A multinacional norte-americana PepsiCo, especialista em produtos alimentícios e bebidas, apostou em um projeto pioneiro em cinco de suas unidades fabris de snacks no País. São os TAGs (Times Autogerenciáveis), projeto que ajustou as hierarquias e eliminou a figura do chefe, trazendo resultados diretos na produção das plantas. De acordo com Eduardo Sacchi, diretor de Manufatura de Snacks e Cereais da empresa, atualmente cerca de 700 funcionários atuam dessa maneira. “A mudança permitiu um aumento de 341% nas promoções e também na mobilidade dos operadores para outras áreas da companhia”, explica.
Durante a implementação do programa, foram eliminados três níveis hierárquicos nas plantas. Esse time de operadores multifuncionais desenvolve, sem supervisão direta, a rotina produtora, decidindo sobre a programação da linha e, inclusive, avaliando os resultados do próprio grupo e definindo aumentos salariais e promoções.
O projeto existe apenas no País?
Na verdade, o TAG nasceu de um benchmark também de sucesso implantado no México, denominado MOTOR (Modelo de Transformação Organizacional), que se baseia no mesmo conceito. Esse modelo foi implantado de maneira exclusiva no Brasil, como projeto piloto, em 2001, nas plantas de Curitiba/PR e Sete Lagoas/MG, mas hoje está presente em cinco unidades fabris de snacks.
Como é feito o treinamento com as equipes?
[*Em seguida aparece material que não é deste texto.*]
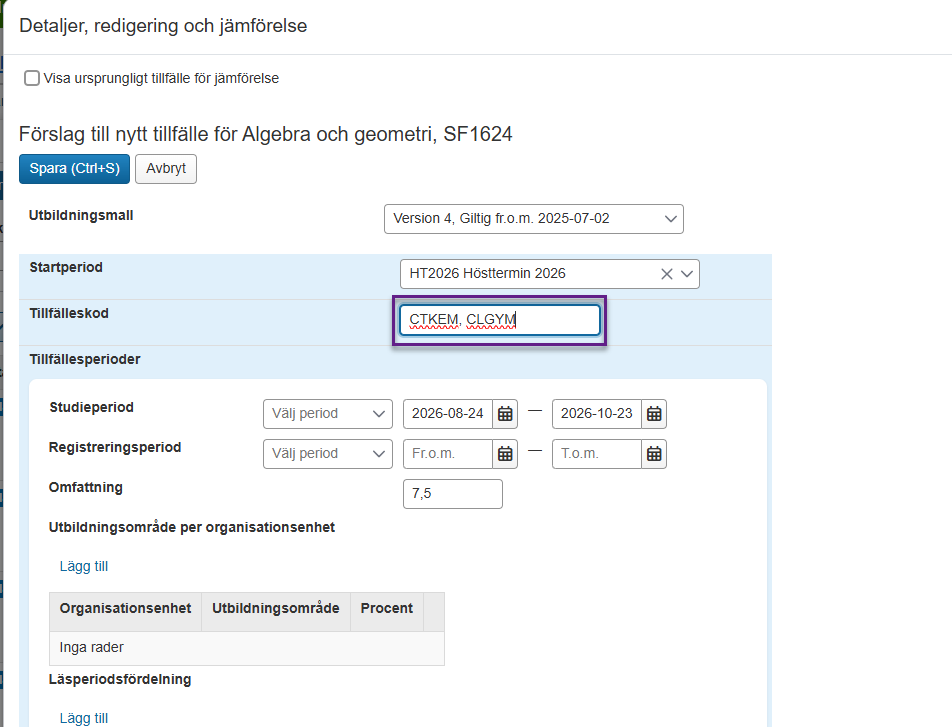Open Registreringsperiod Välj period dropdown
This screenshot has width=952, height=727.
pos(328,454)
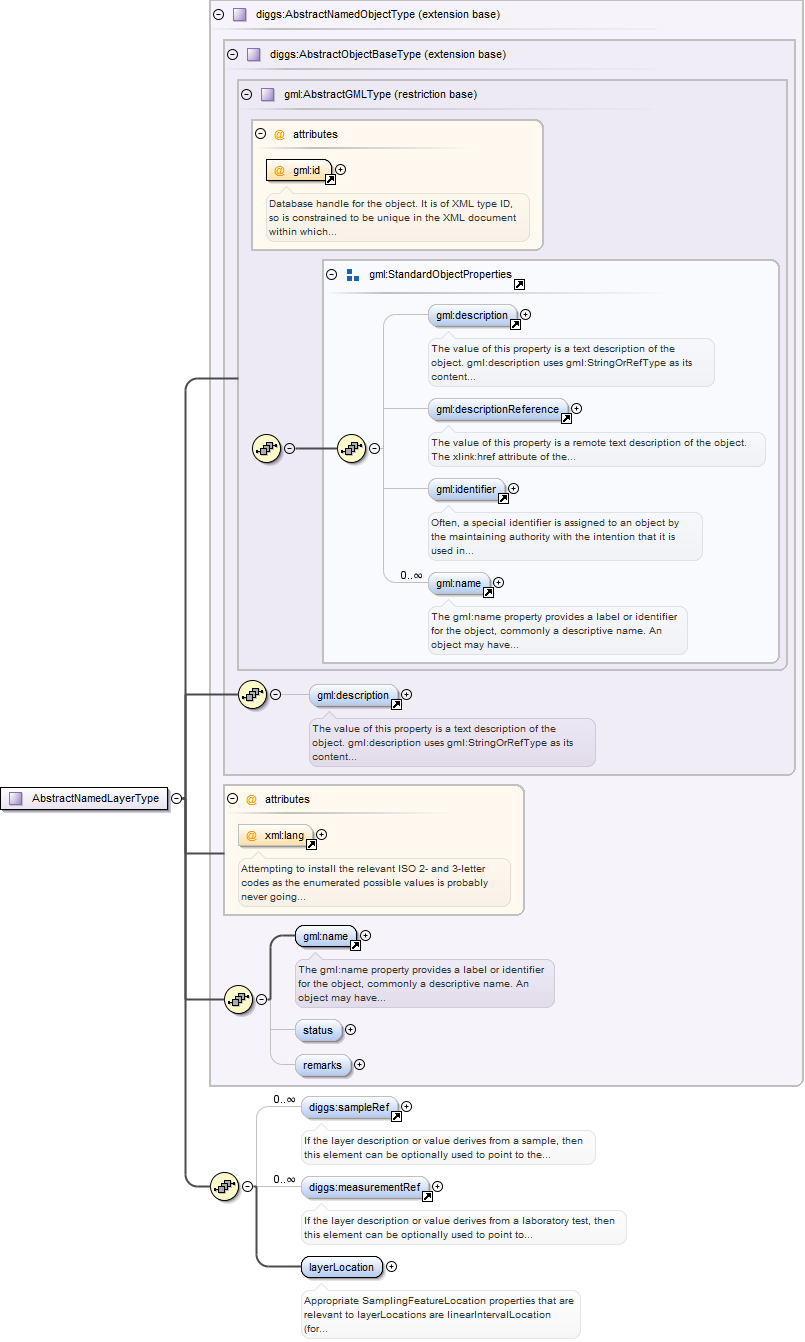Collapse the gml:AbstractGMLType restriction base
The image size is (805, 1342).
pyautogui.click(x=247, y=94)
Os funcionários fazem mais de 400 horas de treino. Dentro do plano de carreira de cada um, o operador exerce suas atividades normais e escolhe uma entre 12 tarefas nas áreas de Recursos Humanos, Qualidade, Segurança e Rendimento, entre outras. O operador recebe treinamentos formais, práticos e teóricos, que são realizados pelos profissionais da área correspondente à tarefa. Depois de capacitado, outro operador, que já havia exercido essa mesma tarefa, o acompanha durante dois meses, e a atividade é desenvolvida ao longo do ano, passando por avaliação de desempenho e mudando de nível em seu plano de carreira.